4) In the operating room at Alcor, Alcor does use the thoracic route and cannulates the aorta and right heart. As previously explained, these techniques were developed at Alcor by a researcher from a major university cardiothoracic research lab, and who used to himself teach cardiothoracic surgeons. That very same person, Jerry Leaf, did the surgery on the Dora Kent case that you wrote about. (Incidentally, there is difference between saying you think somebody committed a crime vs. saying that they actually committed a crime. Look up "defamation per se".)
In response to the narrative of alleged under-utilization of medical professionals in cryonics, I recently wrote the following elsewhere.
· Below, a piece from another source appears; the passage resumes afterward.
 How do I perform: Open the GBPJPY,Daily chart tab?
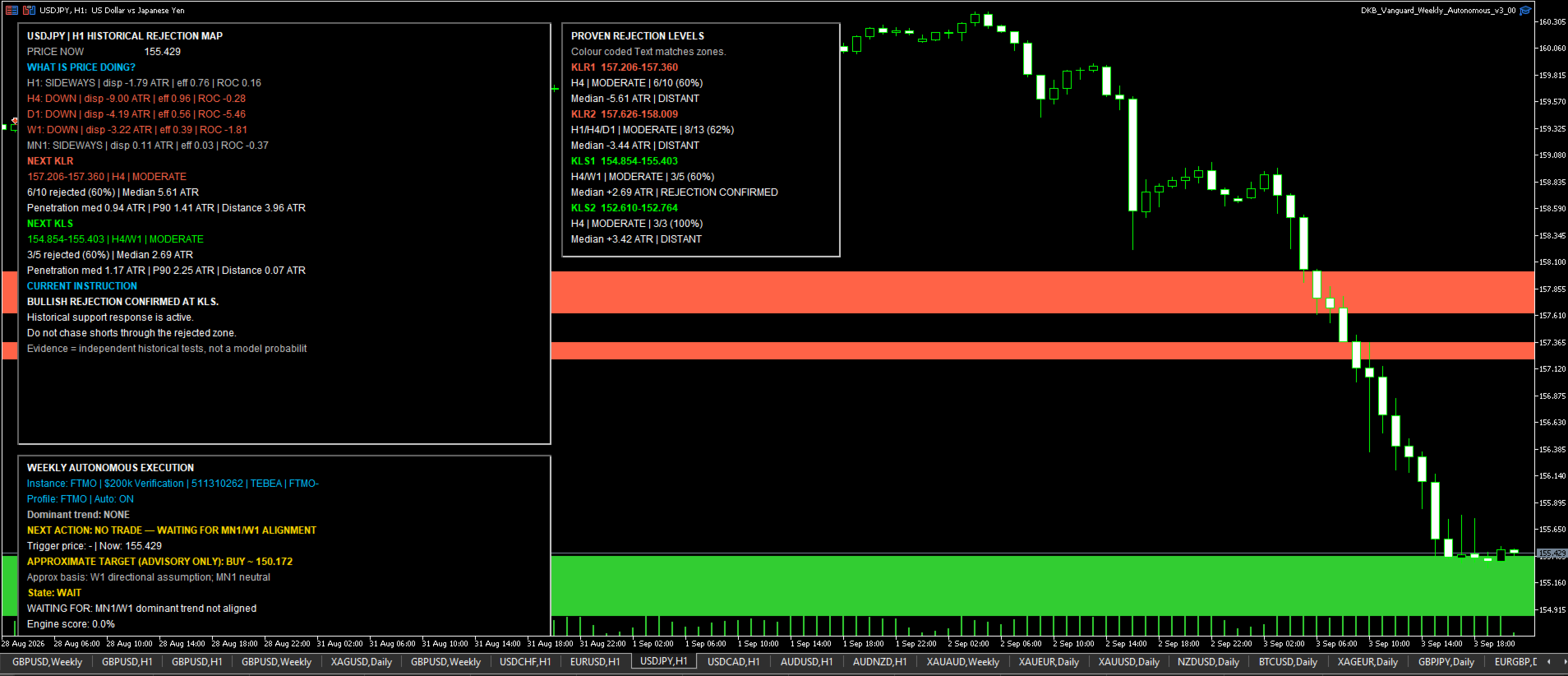point(1446,661)
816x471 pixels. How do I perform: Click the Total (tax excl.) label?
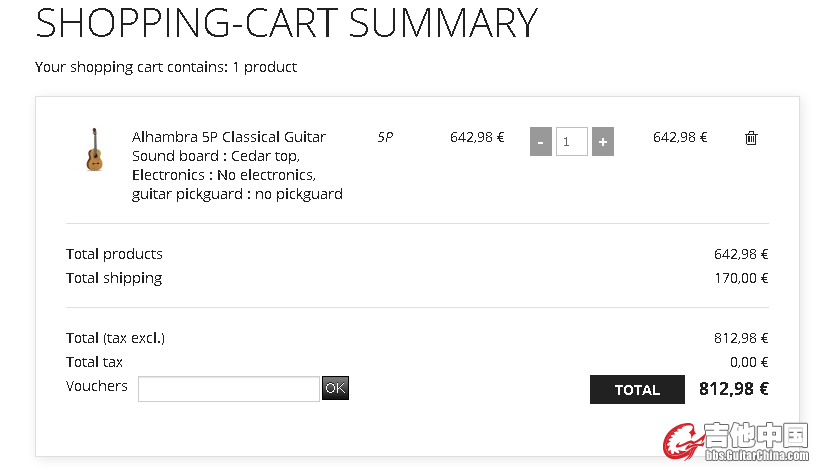click(x=115, y=338)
Except for the very small number of people who choose to sign up for it, practically no one values or cares about cryonics. No one takes the time to learn its premises, its history, the technologies it's predicated upon, or what technical elements will ultimately determine its success or failure. There are no schools or generally-recognized standards. No one cares. This includes mainstream medicine and mortuary science.
Against this backdrop, it's not credible that there is a conspiracy among cryonics companies-- companies run by people who want cryonics for themselves --to suppress a tide of experts who could easily step in and do cryonics better. There is no corps of knowledgeable physicians or morticians ready and able to deliver cryonics services that is being displaced by incompetent lay people.
So what do cryonics organizations do? They train lay people and Emergency Medical Technicians to do tasks suited to those levels of expertise. They use morticians to help with some aspects of cases, including vascular cannulation. They contract with sympathetic medical professionals who help with expertise-intensive aspects of cryonics cases when they can, ideally multiple professionals for redundancy. They hire full-time medical professionals for certain roles when they can afford to do so, and when candidates can be found. Or they allow their members to contract with companies, like SA, who do the above.
This mixture of people is then cast into world where they must perform these unscheduled procedures at short notice anywhere within the country, and sometimes beyond. Where they must lug hundreds of pounds of equipment and perfusate to do it. Where sometimes they have to wait weeks at bedside, only for the patient to recover. And where there is no mainstream infrastructure, support, or understanding of what they do. And, recently, where they are bitterly criticized when cryonics cases fail to meet the same standards as scheduled mainstream medical procedures with entire hospitals, universities, and industries that support them.
There are no mainstream medical teams waiting in the wings to do cryonics procedures to some higher standard. There is no mainstream medical procedure or infrastructure for vascular cannulation of human remains undergoing mechanical CPR while immersed in a ice bath, and who've been dehydrated by the process of dying. Cryonics organizations have had to invent such procedures and find and train people willing to do them because no one else was.
Cryonics patients are people who, by definition, have been consigned to *destruction* by mainstream medicine. They are people who have been "prescribed" burial or cremation, and for whom the very idea of vascular cannulation surgery is greeted with a smirk by mainstream medicine. That cryonicists manage to do what they already do in face of such hostility, indifference, and resulting logistical obstacles is remarkable.
Edited by bgwowk, 05 December 2010 - 05:11 PM.